---- EXCERPT TO READ

PortugUese Bank Marketing Dataset

Overview

The data which was analysed comes from a Portugal based bank which did a direct marketing campaign to sell a term deposit product by making phone calls. The data has been generated based on the campaign targeting the potential individuals. A term deposit is a cash investment to a financial institution for an agreed interest rate over a fixed time period. The goal of this analysis is determining whether a customer will subscribe to a term deposit or not.

This dataset has 21 variables and 41188 records that we found that it contains 9 numerical variables and 11 categorical variables. The y variable would be used as the target variable for the models that we are attempting to predict. The variables of dataset were divided to five parts:

● Bank client data: 1- age, 2- job, 3- marital, 4- education, 5- default, 6- housing, 7- loan.

● Depend on the last contact of the current campaign: 8- contact, 9- month, 10- day_of_week, 11- duration.

● Other attributes: 12- campaign,13- pdays, 14- previous, 15- poutcome.

● Social and Economic Context Attributes: 16- emp.var.rate, 17- cons.price.idx, 18- cons.conf.idx, 19- euribor3m, 20- nr.employed.

● Target Variable: 21- y

Link to the Dataset

Research Question

Will education and duration be able to predict whether the client will subscribe to a term deposit or not?

Hypothesis:

Null Hypothesis: There is no significant prediction of client subscribing to a term deposit based on the education and duration of a call.

Alternative Hypothesis: There is a significant prediction of client subscribing to a term deposit based on the education and duration of a call.

Variable of Interest:

Duration: (Independent variable) Call duration made by bank employees previously - numeric

Education: (Independent variable) Client's education - categorical

Y: (Dependent variable) Client will subscribe to term deposit - Binary

Data Wrangling

df = read_csv("bank-additional-full.csv")

dim(df)

apply(is.na(df),2,sum)

colSums(df == "unknown")

After checking the missing value and “unknown” value, we found there wasn't any “NA” value. But some variables have a lot of “unknown” value. So, we have sorted out the column names with their sum of unknown.

df$y=ifelse(df$y=="yes",1,0)

Converting the target variable to binary numerical values . Initially it was Yes/No after converting the values are 0/1.

Cleaning the unknown values for 5 variables (job, marital, education, housing, default) based on their correlation with the target variable (dependent variable) which is “y”.

1. For job, we found that the response was highest among students around 31% while other groups were between 6-15%. Also, we could easily ignore the unknown values here.

--------
---- ENTRIES SUPPLIED

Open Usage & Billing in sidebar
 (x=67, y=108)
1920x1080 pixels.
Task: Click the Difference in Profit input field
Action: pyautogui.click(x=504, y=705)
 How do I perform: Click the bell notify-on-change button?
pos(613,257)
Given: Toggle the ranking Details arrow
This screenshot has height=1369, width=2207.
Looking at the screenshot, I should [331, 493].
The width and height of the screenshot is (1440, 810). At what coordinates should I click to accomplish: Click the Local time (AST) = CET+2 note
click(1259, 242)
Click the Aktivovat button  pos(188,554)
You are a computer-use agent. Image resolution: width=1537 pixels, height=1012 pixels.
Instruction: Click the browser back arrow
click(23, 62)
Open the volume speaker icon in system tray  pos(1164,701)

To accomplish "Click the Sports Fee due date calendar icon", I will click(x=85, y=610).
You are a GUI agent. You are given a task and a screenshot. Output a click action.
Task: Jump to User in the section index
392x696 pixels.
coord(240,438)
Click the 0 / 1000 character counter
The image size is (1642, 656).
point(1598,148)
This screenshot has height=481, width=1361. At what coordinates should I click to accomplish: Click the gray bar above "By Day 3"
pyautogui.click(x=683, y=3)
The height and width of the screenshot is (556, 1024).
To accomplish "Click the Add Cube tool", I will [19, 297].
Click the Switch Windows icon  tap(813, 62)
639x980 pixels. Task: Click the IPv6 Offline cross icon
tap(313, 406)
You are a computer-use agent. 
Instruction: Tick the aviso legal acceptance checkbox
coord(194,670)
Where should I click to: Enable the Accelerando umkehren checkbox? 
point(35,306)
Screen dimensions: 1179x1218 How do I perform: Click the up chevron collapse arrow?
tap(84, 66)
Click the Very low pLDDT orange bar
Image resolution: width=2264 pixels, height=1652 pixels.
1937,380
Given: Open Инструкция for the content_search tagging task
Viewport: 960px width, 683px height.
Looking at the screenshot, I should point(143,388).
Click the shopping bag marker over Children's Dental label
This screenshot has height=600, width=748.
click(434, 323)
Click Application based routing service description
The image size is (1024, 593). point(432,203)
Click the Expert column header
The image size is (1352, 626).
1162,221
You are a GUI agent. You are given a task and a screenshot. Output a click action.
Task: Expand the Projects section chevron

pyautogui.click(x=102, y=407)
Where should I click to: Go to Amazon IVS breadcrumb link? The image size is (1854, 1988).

--------

#### WRITTEN REQUEST 1:
Duplicate the stretch of the bank marketing dataset write-up from "Duration: (Independent variable)" through "apply(is.na(df),2,sum)".
#### WRITTEN REQUEST 2:
In the bank marketing dataset write-up, how many records does the dataset have?

#### TASK RESULT 1:
Duration: (Independent variable) Call duration made by bank employees previously - numeric

Education: (Independent variable) Client's education - categorical

Y: (Dependent variable) Client will subscribe to term deposit - Binary

Data Wrangling

df = read_csv("bank-additional-full.csv")

dim(df)

apply(is.na(df),2,sum)

#### TASK RESULT 2:
41188 records.